### [YOUR ASSIGNMENT]
From the entries below, return every line that includes the word "computer".
+++ DATA FOR ANALYSIS +++
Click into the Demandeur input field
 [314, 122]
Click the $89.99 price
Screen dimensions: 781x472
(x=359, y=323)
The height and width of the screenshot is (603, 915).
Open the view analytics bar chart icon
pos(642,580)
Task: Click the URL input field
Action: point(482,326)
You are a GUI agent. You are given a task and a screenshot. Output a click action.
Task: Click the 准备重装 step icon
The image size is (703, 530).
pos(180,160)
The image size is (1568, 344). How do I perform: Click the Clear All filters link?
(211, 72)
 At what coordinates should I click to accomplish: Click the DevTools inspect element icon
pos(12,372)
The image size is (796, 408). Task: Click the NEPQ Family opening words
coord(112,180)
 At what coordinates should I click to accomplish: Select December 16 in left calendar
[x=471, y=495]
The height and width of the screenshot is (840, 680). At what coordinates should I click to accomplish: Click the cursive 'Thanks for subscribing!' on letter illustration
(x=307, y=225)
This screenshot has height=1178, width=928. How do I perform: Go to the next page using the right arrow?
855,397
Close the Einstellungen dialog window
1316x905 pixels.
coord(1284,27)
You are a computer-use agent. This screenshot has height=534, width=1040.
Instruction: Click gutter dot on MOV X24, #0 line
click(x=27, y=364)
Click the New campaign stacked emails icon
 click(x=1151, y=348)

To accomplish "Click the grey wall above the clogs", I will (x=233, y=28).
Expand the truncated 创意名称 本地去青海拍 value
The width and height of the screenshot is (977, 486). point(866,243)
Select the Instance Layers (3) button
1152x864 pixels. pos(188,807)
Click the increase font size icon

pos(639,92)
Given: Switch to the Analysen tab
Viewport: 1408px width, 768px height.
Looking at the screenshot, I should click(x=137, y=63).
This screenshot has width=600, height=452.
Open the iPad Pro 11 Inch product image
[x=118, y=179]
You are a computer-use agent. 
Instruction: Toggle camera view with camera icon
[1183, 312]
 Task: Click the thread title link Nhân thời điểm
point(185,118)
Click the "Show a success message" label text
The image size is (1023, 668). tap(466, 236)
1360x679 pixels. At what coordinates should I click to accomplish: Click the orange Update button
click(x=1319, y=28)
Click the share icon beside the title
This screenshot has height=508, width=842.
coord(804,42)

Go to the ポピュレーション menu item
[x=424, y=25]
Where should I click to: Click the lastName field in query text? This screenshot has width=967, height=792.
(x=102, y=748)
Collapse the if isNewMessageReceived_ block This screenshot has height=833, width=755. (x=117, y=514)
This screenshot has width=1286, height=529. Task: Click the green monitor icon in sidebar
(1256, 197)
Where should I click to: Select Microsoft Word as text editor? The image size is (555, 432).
+++
### [SOLUTION TO THE PROBLEM]
You are a computer-use agent. This screenshot has height=534, width=1040.
You are a computer-use agent. 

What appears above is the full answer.